Leaving watts on the table ? ! There is an irony If ever there was one... When the sun is good my system can recharge darn fast and then hit float quick, in summer time I was seeing float by 11am (Mar & Sep by 10am !) When deeply discharged I would still see float by end of day on a good clear day. Now I am faced with how to get more juice in winter, do I add 4 more panels at 28 Deg. which can be shutoff in peak production time (I'm already at SCC limits @ max production time) or add a linked Midnite Classic SCC ($900) and a set of 4 330w panels ($1000), do I try to build an adjustable rack for 8, 60 Cell panels (would be tough in my situation)… Hmmmm Maybe run a lower level MPPT Controller through the Inverter's Solar Charge Controller port (max 50A through it) setup for winter use ? Well I have time to ponder it as the budget has no room for much ATM because of the ShunBin fracas and I am not building a damned thing outside in below zero temps (just too old, broken & crusty for that nonsense).

I am supposed to get a fairly new (3 yrs old) Onan LPG fueled genset from an RV to use as my backup genset to use instead of the current Champion 7200/9000 gasser which has a miserable carburetor that must be choked to start (cannot auto-start it & and I have not been able to get an automatic choke carb for it that would allow for that). Now that would cost me $1,000 so cheaper than adding compensatory SCC & Panels but then it eats fuel and makes pollution (not a part of my plans, in any way).

Sorry I wandered off a bit.
Steve

You must be a fair way north. I'm at 21 south so always plenty of sun here even in winter.

gnubie said:

You must be a fair way north. I'm at 21 south so always plenty of sun here even in winter.

Click to expand...

Look up "Algonquin Park" on Google maps. North it is. But not as North as to where I used to work for a while which was at the top of Frobisher Bay in Iqaluit. You know, it can hit -50C without windchill up there ! Wanna see a bottle of Vodka freeze in < 2 minutes, stick it outside on one of those days.

JeepHammer said:

I even tried the Indian Sun Dance in the rain swinging a charger over my head, that didn't work either

Click to expand...

You have to do it naked in a full moon with a bottle of whisky in the other hand.

How come no one considers turning computers on to absorb excess power? My computers account for over half my electric bill. I have plenty I can turn on if needed that are off nearly 100% of the time.

One of the businesses I'm developing will allow you to generate revenue from excess computing capacity. In this realm, you sell metered services online. E.g., you can sell number crunching services for AI.

I see I'm not the only one with 'Issues'!

From suicidal ground squirrels to ice/hail storms, when you own it it's all on you...

I did like everyone else, increased panel count until I could charge stubborn batteries,
Now the batteries aren't nearly as stubborn, and the panels are getting better...
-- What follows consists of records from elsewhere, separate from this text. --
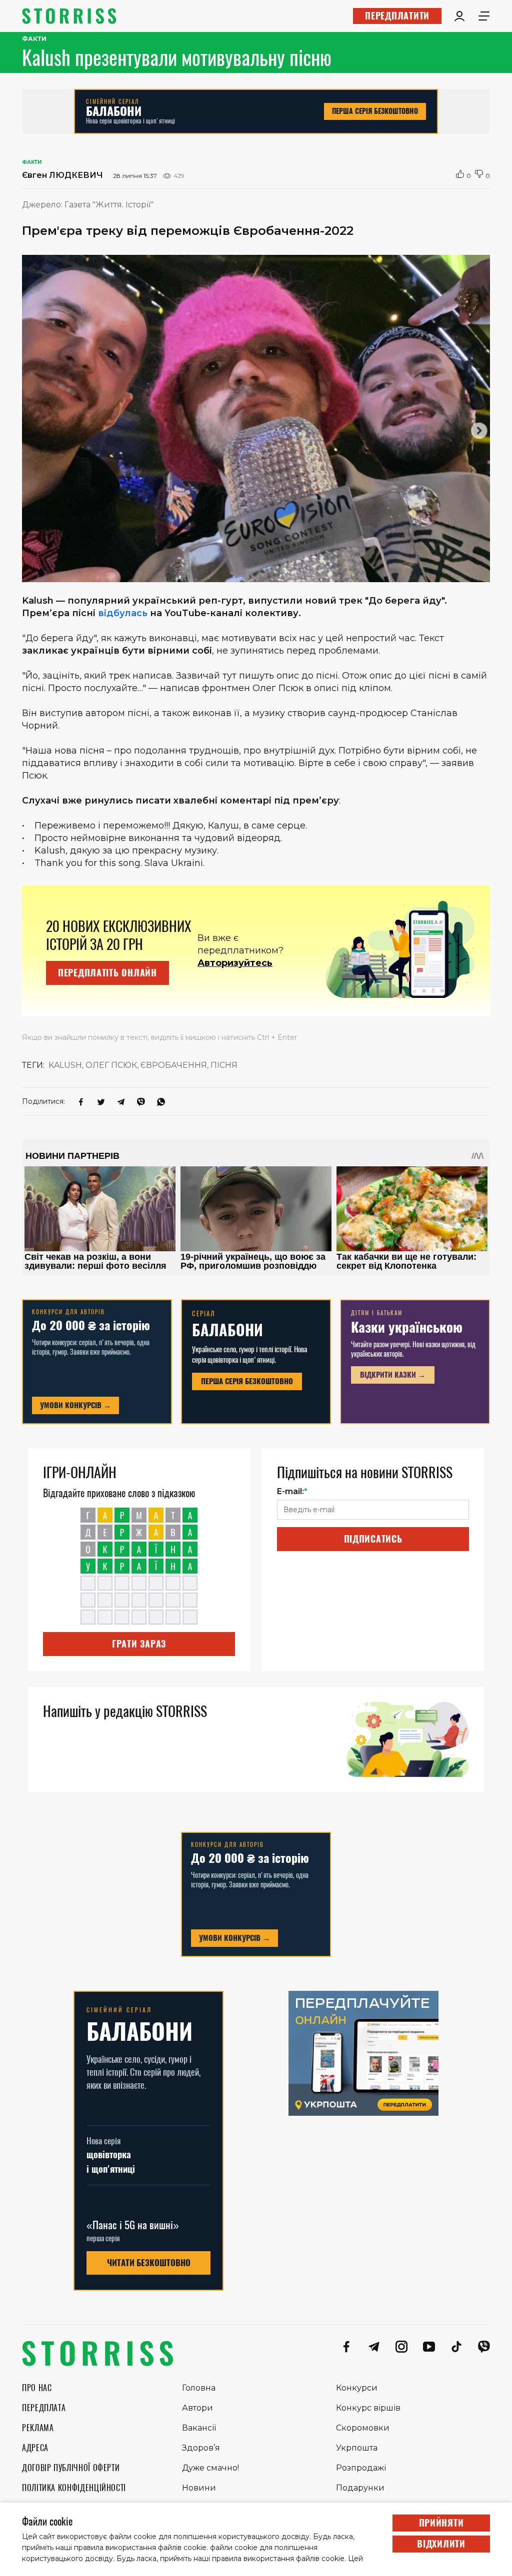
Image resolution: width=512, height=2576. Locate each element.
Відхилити (441, 2544)
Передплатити (397, 15)
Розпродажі (361, 2468)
SOMEONE KEEP ME FROM TELLING A, "IN MY DAY" STORY!

erik.calco said:

How come no one considers turning computers on to absorb excess power? My computers account for over half my electric bill. I have plenty I can turn on if needed that are off nearly 100% of the time.

Click to expand...

I already run my desktop most of the day.

JeepHammer said:

I see I'm not the only one with 'Issues'!

From suicidal ground squirrels to ice/hail storms, when you own it it's all on you...

I did like everyone else, increased panel count until I could charge stubborn batteries,
Now the batteries aren't nearly as stubborn, and the panels are getting better...

SOMEONE KEEP ME FROM TELLING A, "IN MY DAY" STORY!

Click to expand...

"suicidal ground squirrels" = do I want to hear?? Yes, we want a story about back in our day...

erik.calco said:

How come no one considers turning computers on to absorb excess power? My computers account for over half my electric bill. I have plenty I can turn on if needed that are off nearly 100% of the time.

One of the businesses I'm developing will allow you to generate revenue from excess computing capacity. In this realm, you sell metered services online. E.g., you can sell number crunching services for AI.

Click to expand...

are you talking about bitcoin mining?

Santa said:

are you talking about bitcoin mining?

Click to expand...

No, but that is certainly one option ... and example of monetizing excess computing power.